- **EXERCISE DIRECTIONS**
Without the pictures, output all of the data exactly.

*** DATA RECORDS ***

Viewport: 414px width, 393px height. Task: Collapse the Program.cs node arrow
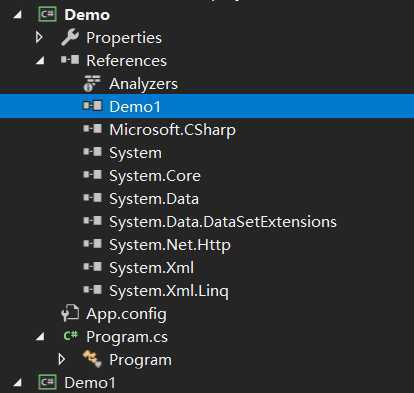click(x=40, y=337)
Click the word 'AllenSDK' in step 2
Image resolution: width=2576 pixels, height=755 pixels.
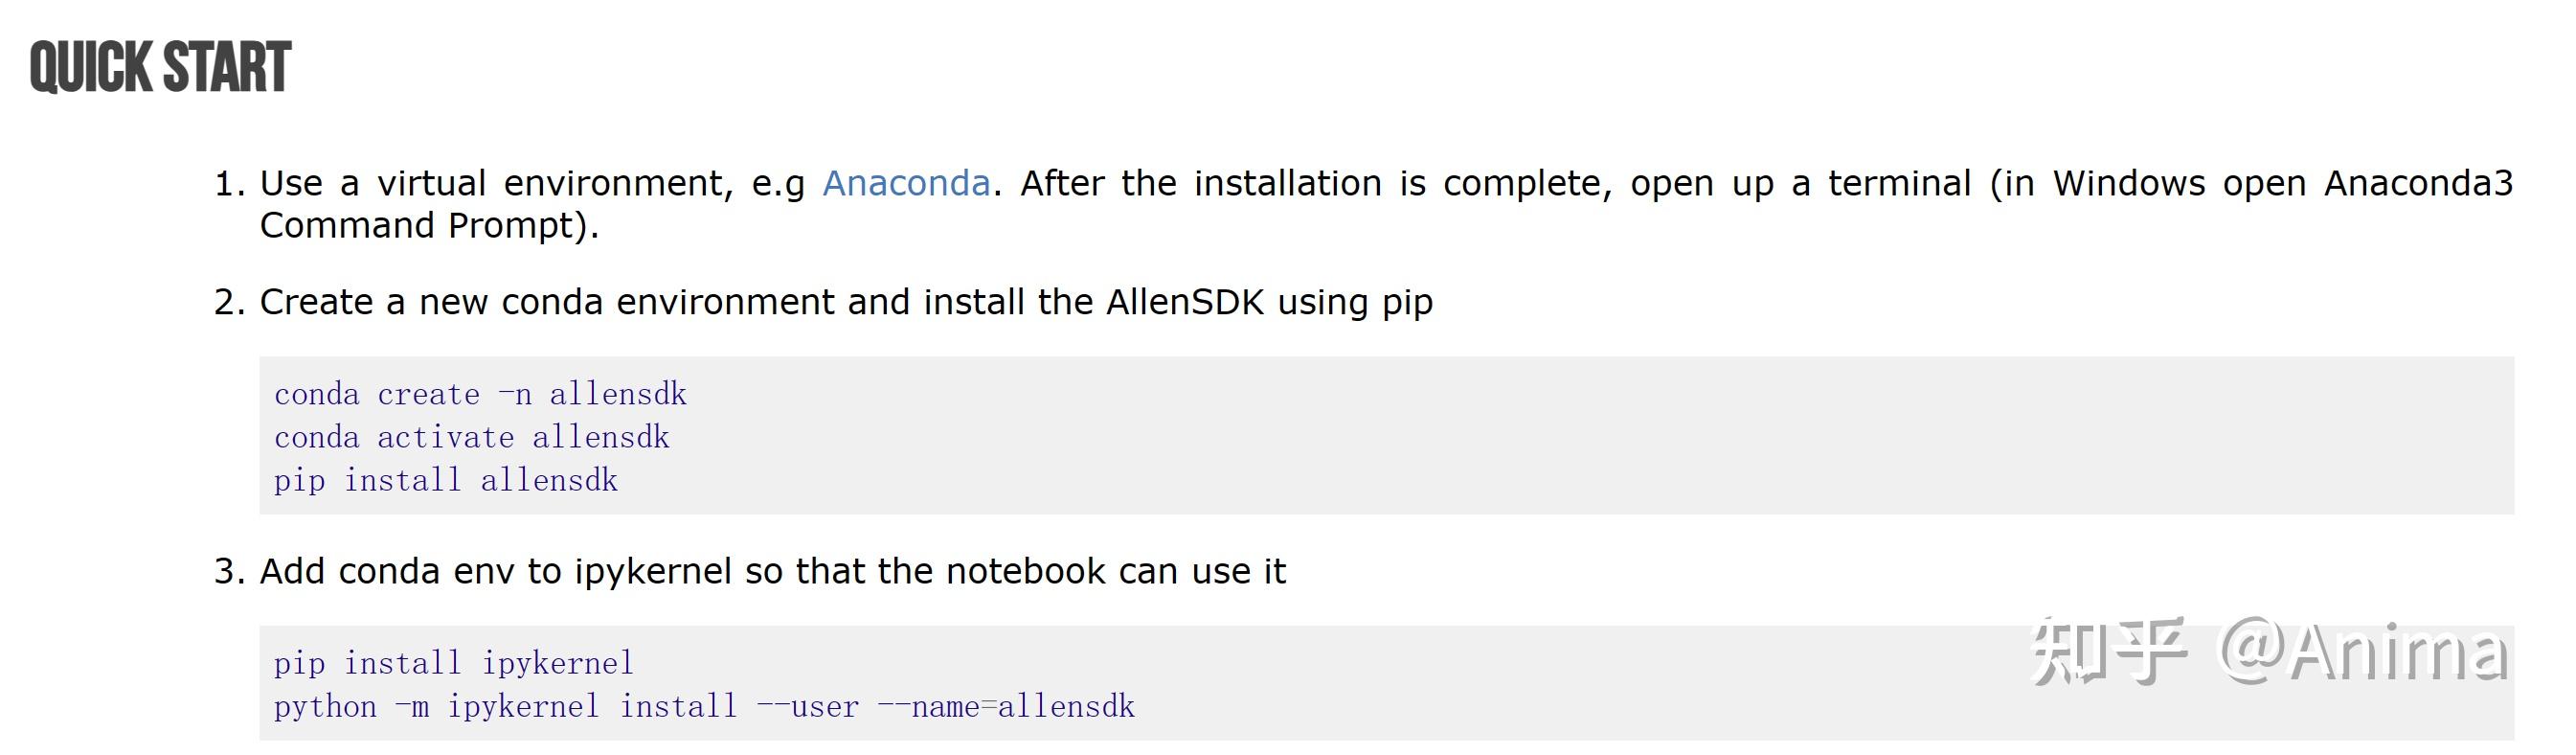1185,302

*** End of DATA RECORDS ***

- **PROBLEM SOLUTION**
Viewport: 414px width, 393px height. Task: Collapse the Program.cs node arrow
click(x=40, y=337)
Click the word 'AllenSDK' in step 2
Image resolution: width=2576 pixels, height=755 pixels.
1185,302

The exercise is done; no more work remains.